Necip Fazıl Kısakürek Edebi Kişiliği ve Çocuk Şiiri Tahlili

NECİP FAZIL KISAKÜREK
Necip Fazıl Türk edebiyatında önemli bir konuma sahiptir. Birçok şairin yakından takip ettiği Necip Fazıl, “Üstad”, “Kaldırımlar Şairi” ve “Sultanı’ş-Şuarâ” gibi isimlerle anılır. Çok çeşitli bir karakterdir. Bu yüzden eserleri de çok hareketlidir. Şiirlerini hece vezniyle kaleme alır. Çünkü güçlü, titiz, zaman zaman sıkıntılı, hoşsohbet ve nüktedan biridir. Bu yüzden bir sevinci veya bir hüznü çok güzel bir şekilde topluma yansıtır. Şiirlerinde kendinden izler de barındırır. 1934’ten ise mistik ve metafizik alana yönelir ve daha çok Müslüman insanın tramvalarını anlatır. Dili gayet sade ve anlaşırdır. Çünkü eserlerini toplum için kaleme almıştır. 
Necip Fazıl’ın eserlerinde ruhun izini de görürüz. Yani ruh çözümlemesini çok güzel bir şekilde işler. Şiirinde sıkça insan tahlillerine yer verir. İnsanın çektiği sıkıntıları gözler önüne serer.  Bu şiirinde de çocukların ıstırabını anlatır. Aynı zamanda Necip Fâzıl’ın kendi çocukluğundan yansımaları da şiirlerine görülür.

ÇOCUK ŞİİRİ
Annesi gül koklasa, ağzı gül kokan çocuk;
Ağaç içinde ağaç geliştiren tomurcuk…

Necip Fâzıl, bu kısımda yine çocukların feryatlarını, acılarını, kısacası çocukların yine dışarıdaki olaylardan habersiz bir yaşam mücadelesi verdiğini anlatmaktadır.

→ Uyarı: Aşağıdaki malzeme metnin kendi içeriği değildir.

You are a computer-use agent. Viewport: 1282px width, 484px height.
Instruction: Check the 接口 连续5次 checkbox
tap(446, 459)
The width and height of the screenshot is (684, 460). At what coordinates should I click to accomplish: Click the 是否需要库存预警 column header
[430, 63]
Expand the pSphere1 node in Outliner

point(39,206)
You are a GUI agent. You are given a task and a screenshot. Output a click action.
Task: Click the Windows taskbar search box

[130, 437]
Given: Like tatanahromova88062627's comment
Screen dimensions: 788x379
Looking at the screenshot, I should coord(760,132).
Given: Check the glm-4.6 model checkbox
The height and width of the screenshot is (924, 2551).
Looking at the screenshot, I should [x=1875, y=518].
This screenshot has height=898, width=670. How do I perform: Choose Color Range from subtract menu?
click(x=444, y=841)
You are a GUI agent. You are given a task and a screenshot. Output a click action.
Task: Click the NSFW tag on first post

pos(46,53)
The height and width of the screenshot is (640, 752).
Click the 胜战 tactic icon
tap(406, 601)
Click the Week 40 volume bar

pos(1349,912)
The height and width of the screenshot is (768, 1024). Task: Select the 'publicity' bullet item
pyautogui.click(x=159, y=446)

Tasviri güçlü olduğu için çocukların iç dünyasını çok güzel bir şekilde yansıtmıştır. Bu beyitte çocukların aslında gül kadar temiz olduklarını ve bu dünyadan habersiz ağaç içinde kötülüklerden uzakta yetiştirilen çocukların temizliğini vurgular. 

Çocukta uçurtmayla göğe çıkmaya gayret;
Karıncaya göz atsa ‘niçin, nasıl’ ve hayret…
Fatihlik nimetinden yüzü bir nurlu mühür
Biz akıl tutsağıyız, çocuktur ki asıl hür.

Bu beyitlerde ise çocukların bir uçurtma kadar özgür ruhlu olduklarını ancak artık gelişimini tamamlamış insanların çocuklar kadar şanslı olmadığını anlatır. Necip Fazıl eserlerinde ruh çözümlemesini çok iyi yapar ve keskin gözlemcidir. Çocukların Fatih neslinden gelecek kadar nurlu olduğunu ve yetişkin insanların nurunun söndüğünü vurgular. Çünkü günümüz insanları hep bir çıkar uğruna birbirine zarar vermektedir. Çocuklar ise duyguları ve düşünceleri temiz olduğu için onların çok özgürlüğünün bulunduğunu söyler. Zaten Necip Fazıl, şiirlerinde çocukların sıkıntılarıyla beraber kentleşmiş insanın vurdumduymazlığı da konu alınır.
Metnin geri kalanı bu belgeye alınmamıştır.